A curare il dialogo con i presenti la dottoressa Michela Lovato, coordinatrice del progetto Santa Venerina abbraccia la Siria” e volontaria nei corpi nonviolenti di pace. Con lei la famiglia che è stata accolta grazie ai corridoi umanitari e che ha, per l’occasione, raccontato la propria storia. Loro hanno posto l’accento sul ruolo fondamentale che ha  “Operazione Colomba” nell’aprire la possibilità di una vita migliore a coloro che dalla propria terra sono costretti alla fuga.

“Operazione Colomba” / la missione umanitaria

Nel 1992 imperversa la guerra nei territori dell’ex-Jugoslavia. Le condizioni di vita sono veramente pesanti e non poche sono le famiglie che si vedono portare via tutto dai conflitti. In questo clima nasce il desiderio dei volontari e degli obiettori di coscienza che fanno parte  della comunità Papa Giovanni XXIII di aiutare chi soffre in questi territori martoriati. Non sono passati nemmeno 25 anni da quando Don Oreste Benzi ha fondato la sua comunità e già la natura stessa della sua creatura prende il sopravvento sugli eventi del mondo: la vita dei membri della comunità è legata alla condivisione diretta con chi è in difficoltà morale e sociale. Non è concesso chiudere gli occhi davanti alle ingiustizie, non è contemplato fingere di non vedere.

**Materiale di partenza:**

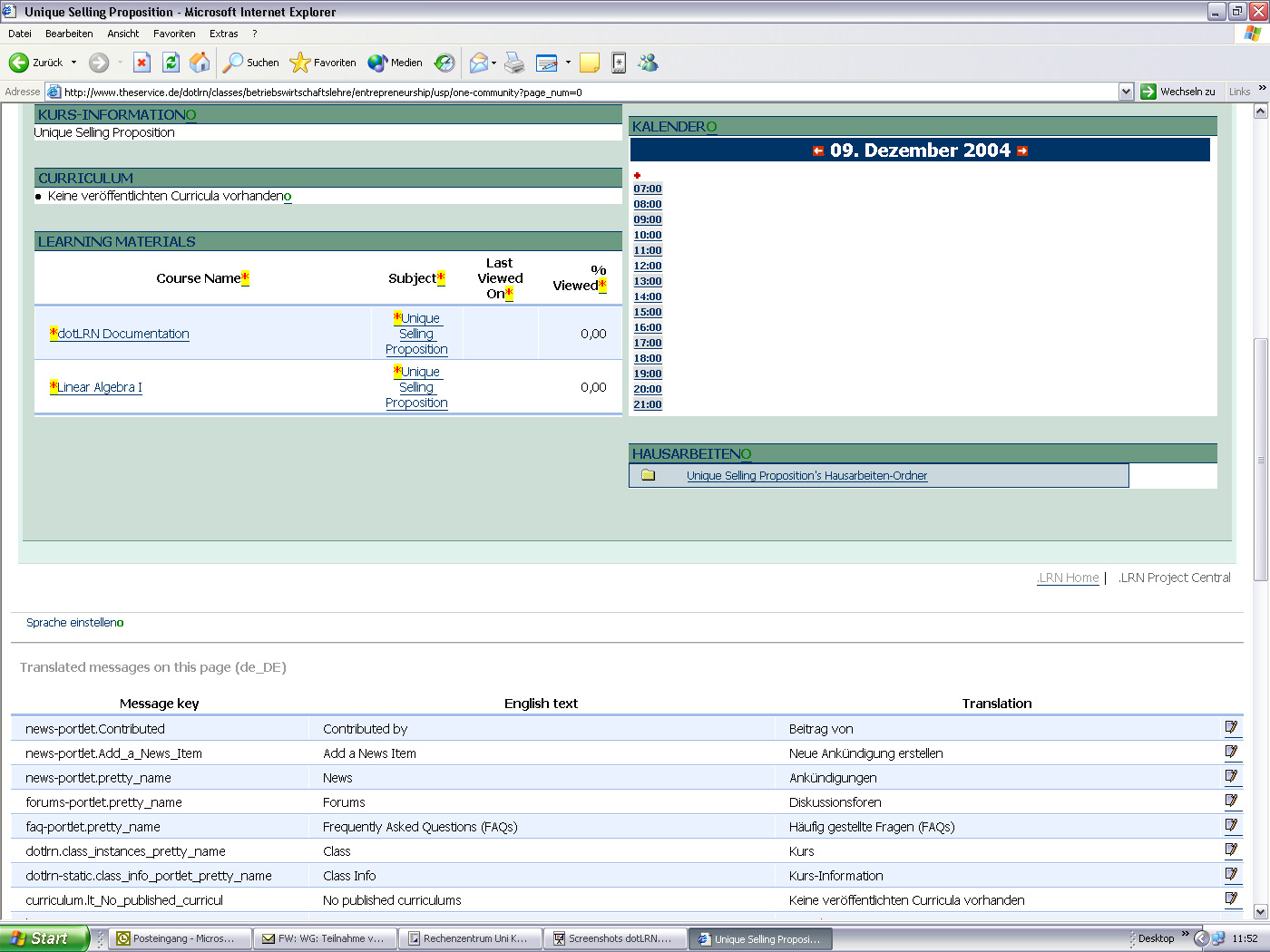
Task: Open the mail icon dropdown arrow
Action: point(493,63)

**Prova A:** Secondo l'estratto del documento, in quale anno imperversa la guerra nei territori dell'ex-Jugoslavia?
**Prova B:** Riporti fedelmente il passo dell'estratto del documento che va da «Nel 1992 imperversa» fino a «di non vedere.».
**Prova C:**
Indichi se ciascuna delle seguenti affermazioni concorda con l'estratto del documento, rispondendo sì o no e citando testualmente le parole decisive:
(i) Michela Lovato coordina il progetto Santa Venerina abbraccia la Siria.
(ii) Nel 1992 la comunità fondata da Don Oreste Benzi esisteva già da più di 25 anni.
(iii) La famiglia presente all'incontro è stata accolta grazie ai corridoi umanitari.

**Risposta scritta A:** Nel 1992.

**Risposta scritta B:**
Nel 1992 imperversa la guerra nei territori dell’ex-Jugoslavia. Le condizioni di vita sono veramente pesanti e non poche sono le famiglie che si vedono portare via tutto dai conflitti. In questo clima nasce il desiderio dei volontari e degli obiettori di coscienza che fanno parte  della comunità Papa Giovanni XXIII di aiutare chi soffre in questi territori martoriati. Non sono passati nemmeno 25 anni da quando Don Oreste Benzi ha fondato la sua comunità e già la natura stessa della sua creatura prende il sopravvento sugli eventi del mondo: la vita dei membri della comunità è legata alla condivisione diretta con chi è in difficoltà morale e sociale. Non è concesso chiudere gli occhi davanti alle ingiustizie, non è contemplato fingere di non vedere.

**Risposta scritta C:**
(i) Sì: "coordinatrice del progetto Santa Venerina abbraccia la Siria".
(ii) No: "Non sono passati nemmeno 25 anni da quando Don Oreste Benzi ha fondato la sua comunità".
(iii) Sì: "è stata accolta grazie ai corridoi umanitari".